WHO recommends a switch in treatment if the CD4 count falls by more than 50%
from its previous peak level, or if the CD4 count falls to its pre-therapy
baseline (or below); or if it persistently remains below 100 cells/mm3.
Immunological
criteria for switching have been found to result in unnecessary switches to
second-line treatment, however.
For
example, a study
conducted in Uganda found that only 18 of 125 immunological non-responders
receiving antiretroviral treatment had a detectable viral load. The
investigators noted noted that 107 patients would have switched
treatment unnecessarily, at an extra cost of $75,000 a year for drugs alone.
Incorrect
diagnosis of treatment failure in the absence of a confirmatory viral load test
leads to inappropriate switching to more expensive and toxic second-line
regimens.
Late
failure detection can result in considerable resistance to ARVs, notably
cross-resistance within the NRTI drug class. This can then hamper the
effectiveness of standard second-line regimens comprised of a dual backbone of
NRTIs and ritonavir-based protease inhibitor(PI) prevalent in resource-poor
settings.

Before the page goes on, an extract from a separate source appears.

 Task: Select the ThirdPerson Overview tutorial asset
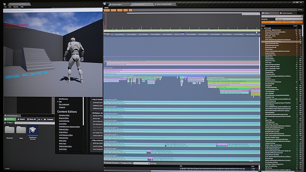33,130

Benefit would derive primarily from the boosted PI so patients would
essentially be getting monotherapy, so lowering the barrier of PI resistance.
The
objective of the PharmAccess African Studies to Evaluate Resistance Monitoring
(PASER-M) multicentre prospective observational study of HIV-infected adults
who get ART at 13 clinical sites in Kenya, Nigeria, South Africa, Uganda,
Zambia and Zimbabwe is to look at the consequences of the use of clinical
immunological criteria to determine treatment failure and guide treatment
switching.
The
authors undertook a cross-sectional analysis to look at how frequently
unnecessary changes to second-line regimens were made, the patterns of
resistance that developed in those on failing first-line ART and the risk
factors for the accumulation of NRTI-associated mutations.
Participants
were included if switched to second-line ART regardless of criteria to
determine failure. Comparisons were made according to clinical-immunological
failure in the absence of viral load testing (CIF only group) and CIF with
local targeted viral load testing (targeted VL group).
Definition
of an unnecessary switch to second-line ART used three reference viral load
cut-offs: <400 copies/ml; <1000 copies/ml; and the WHO recommended
threshold of <5000 copies/ml.
NRTI
cross-resistance was defined as the presence of ≥two TAMs, the TDF-associated
mutations K65Ror K70E, or the Q151M complex.
Of
the 250 patients with clinical immunological failure switched to second-line
ART between March 2007 and September 2009 targeted viral load testing was used
in 75% (186) and 25% (64) with CIF alone.
Median
time on ART was 28.3 months and 25.3 months in the CIF alone and targeted VL
groups, respectively.
At
a viral load cut off of <1000 copies/ml 53 (21.2%) had unnecessary switches
of which 30 (46.9%) were in the CIF alone group and 23 (12.4%) in the targeted
VL group. At the more stringent cut-off of <400 copies/ml targeted viral
load reduced unnecessary switches six-fold (46% compared to 8.6%, p<0.001).
Mutations
associated with cross-resistance to NRTIs in 48% of the participants comprised
multiple TAMs (37%), K65R (7.1%), K70E (3.3%) or Q151M (3.3%).
One
of the major strengths of the study, note the authors, is it involves a large
international sample of patients diagnosed with treatment failure at a diverse
range of clinics representative of current clinical practice in a number of
African ART programmes.
Their
study “underscores the importance of targeted viral load testing to maximise
the clinical benefits of first-line regimens and prevent unnecessary switches
to expensive second-line ART”. Late
detection of treatment failure resulted in extensive cross-resistance to NRTIs
limiting treatment options and impairing the effectiveness of [standard]
second-line regimens.
The
authors conclude “The development of more affordable, point of care viral load
assays is a public health priority for resource-limited settings.”